__O que se pede__: Redigite sem alterações, do trecho sobre moda brasileira, tudo o que vai de "A peça foi uma" até "estilistas do evento.".

__Trecho de origem__:
^^^^

Alguns acessórios e detalhes de metal criados pelo designer mineiro Carlos Penna, por exemplo, têm formato de meia lua retirado dos volantes dos fuscas que forraram o asfalto no século passado.

A carioca Patrícia Vieira, referência na costura sob medida aplicada ao couro, abriu a temporada apostando nessa perenidade. Os diversos looks com trabalho de brilho resultam de uma parceria com a Leather Labs, braço da JBS, a maior empresa de carnes do mundo, que dá acesso às marcas de moda ao couro de origem rastreada do frigorífico.

Círculos minúsculos unidos por costura invisível compõem a base dos vestidos, calças e blusas da coleção, formando um degradê de cores feito dos resquícios do couro já tingidos pela empresa. Para Vieira, a ideia “oferece ao cliente uma peça que carrega a identidade do país e é sustentável”.

Sustentável também para o caixa, vale dizer. Parcerias entre empresas do setor e marcas de luxo se tornaram comuns no Brasil após a pandemia de covid-19 e a dificuldade de barganhar insumos no exterior.

Foi só assim que Rafaela Caniello, da Neriage, conseguiu propor uma das coleções mais elegantes do ano, aplicando técnicas de alfaiataria e plissados em roupas cuja cartela de cores mostra nuances de terrosos.

O jacquard com ilustração de deserto, um dos poucos grafismos do desfile essencialmente monocromático, foi desenvolvido na única máquina do país capaz de fazer esse trabalho e em parceria com sua dona, a têxtil Innovativ.

“As pessoas não têm ideia do quão caro para nós [estilistas] é conseguir esse tipo de material. Como proponho uma moda que não se atém a tendências, esse nível de excelência é fundamental para o negócio”, explica Caniello.

A inflação acumulada de 16,24% no preço das roupas até outubro, segundo dados segmentados do Instituto Brasileira de Geografia e Estatística (IBGE), não atinge a clientela da Neriage, disposta a pagar quatro dígitos por uma peça. Mas os preços salgados na base empurram marcas como a dela a ter de se explicar sobre o porquê de uma simples saia, como a Mensa, um modelo vermelho de seda plissada, custar R$ 1.342,50.

A peça foi uma das quatro que a próxima primeira-dama do Brasil, a socióloga Rosângela Lula da Silva (Janja), teria comprado na loja da marca, em São Paulo, e a vestiu em visita a Portugal, no mês passado.

Curiosamente, a notícia mais comentada desta temporada tratava do preço das roupas de Janja. A blusa de seda da Misci usada em entrevista ao “Fantástico”, dias antes do início da semana de moda, foi alvo críticas nas redes por custar R$ 2.850, mas deu ânimo para estilistas do evento.

Há uma expectativa de que, assim como fez a ex-primeira-dama americana Michelle Obama ao estimular a cadeia local vestindo nomes como Jason Wu e Brandon Maxwell, Janja divulgue a produção de moda do Brasil.

Varejistas já se mostram dispostos a impulsionar essas marcas independentes para abrir novas frentes de negócio.

A estilista baiana Isa, da marca Isaac Silva, é campeã de colaborações. Sua ideia de resgatar nas roupas as influências afro-indígenas do país esteve tanto nesta última passarela da SPFW, com uma série de looks texturizados e aviamentos em formato de búzios, como também nas vitrines de Havaianas e C&A, para as quais a marca criou peças.

^^^^

Dados armazenados
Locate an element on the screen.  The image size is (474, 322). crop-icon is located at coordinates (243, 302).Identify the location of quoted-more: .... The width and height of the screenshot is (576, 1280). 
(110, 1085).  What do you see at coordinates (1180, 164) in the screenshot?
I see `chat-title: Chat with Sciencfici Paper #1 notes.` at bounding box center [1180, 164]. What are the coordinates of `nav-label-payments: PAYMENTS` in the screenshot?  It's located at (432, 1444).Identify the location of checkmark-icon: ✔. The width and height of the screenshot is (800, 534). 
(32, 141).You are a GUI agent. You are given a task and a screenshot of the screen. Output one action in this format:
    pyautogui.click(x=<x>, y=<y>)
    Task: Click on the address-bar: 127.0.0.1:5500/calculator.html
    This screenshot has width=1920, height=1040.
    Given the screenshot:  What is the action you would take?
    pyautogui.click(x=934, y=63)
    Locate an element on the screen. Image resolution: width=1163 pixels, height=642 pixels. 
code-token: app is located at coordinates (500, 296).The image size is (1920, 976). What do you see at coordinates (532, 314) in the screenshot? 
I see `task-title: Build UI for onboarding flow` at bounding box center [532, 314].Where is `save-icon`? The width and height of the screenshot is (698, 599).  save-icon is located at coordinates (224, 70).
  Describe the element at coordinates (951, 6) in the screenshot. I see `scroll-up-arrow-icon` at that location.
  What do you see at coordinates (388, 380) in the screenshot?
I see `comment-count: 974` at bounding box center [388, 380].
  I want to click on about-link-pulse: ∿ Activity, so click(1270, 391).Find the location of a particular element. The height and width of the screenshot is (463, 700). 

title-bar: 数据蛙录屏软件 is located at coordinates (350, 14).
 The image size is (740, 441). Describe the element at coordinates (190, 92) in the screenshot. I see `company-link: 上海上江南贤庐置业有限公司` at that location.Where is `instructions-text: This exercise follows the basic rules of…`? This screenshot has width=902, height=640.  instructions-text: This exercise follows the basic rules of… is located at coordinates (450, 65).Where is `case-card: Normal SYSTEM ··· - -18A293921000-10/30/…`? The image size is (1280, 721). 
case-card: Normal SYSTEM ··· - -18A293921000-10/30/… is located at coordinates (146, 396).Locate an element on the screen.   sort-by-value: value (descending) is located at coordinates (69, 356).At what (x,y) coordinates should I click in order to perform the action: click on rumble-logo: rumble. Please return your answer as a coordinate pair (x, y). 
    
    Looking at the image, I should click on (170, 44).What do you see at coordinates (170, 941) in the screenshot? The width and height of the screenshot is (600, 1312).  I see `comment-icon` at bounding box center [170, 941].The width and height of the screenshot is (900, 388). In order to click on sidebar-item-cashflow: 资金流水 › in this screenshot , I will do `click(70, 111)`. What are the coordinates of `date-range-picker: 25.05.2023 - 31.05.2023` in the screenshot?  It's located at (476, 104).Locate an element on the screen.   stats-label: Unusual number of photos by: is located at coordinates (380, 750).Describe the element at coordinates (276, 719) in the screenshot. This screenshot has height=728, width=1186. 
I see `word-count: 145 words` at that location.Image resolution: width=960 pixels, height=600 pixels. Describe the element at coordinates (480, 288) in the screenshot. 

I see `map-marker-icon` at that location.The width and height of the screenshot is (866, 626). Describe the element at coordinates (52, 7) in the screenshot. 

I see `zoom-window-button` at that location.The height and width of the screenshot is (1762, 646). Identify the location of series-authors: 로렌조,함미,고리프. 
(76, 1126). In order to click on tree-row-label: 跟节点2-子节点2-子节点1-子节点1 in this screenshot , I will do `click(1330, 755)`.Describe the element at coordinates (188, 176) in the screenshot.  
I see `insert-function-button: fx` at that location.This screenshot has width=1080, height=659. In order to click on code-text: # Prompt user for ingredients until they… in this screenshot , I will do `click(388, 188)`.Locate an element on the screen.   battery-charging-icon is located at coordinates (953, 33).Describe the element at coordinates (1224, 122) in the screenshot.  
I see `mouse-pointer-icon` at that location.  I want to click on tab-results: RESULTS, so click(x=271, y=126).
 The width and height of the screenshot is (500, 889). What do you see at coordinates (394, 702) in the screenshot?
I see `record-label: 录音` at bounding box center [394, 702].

^^^^

__Resultado da tarefa__:
A peça foi uma das quatro que a próxima primeira-dama do Brasil, a socióloga Rosângela Lula da Silva (Janja), teria comprado na loja da marca, em São Paulo, e a vestiu em visita a Portugal, no mês passado.

Curiosamente, a notícia mais comentada desta temporada tratava do preço das roupas de Janja. A blusa de seda da Misci usada em entrevista ao “Fantástico”, dias antes do início da semana de moda, foi alvo críticas nas redes por custar R$ 2.850, mas deu ânimo para estilistas do evento.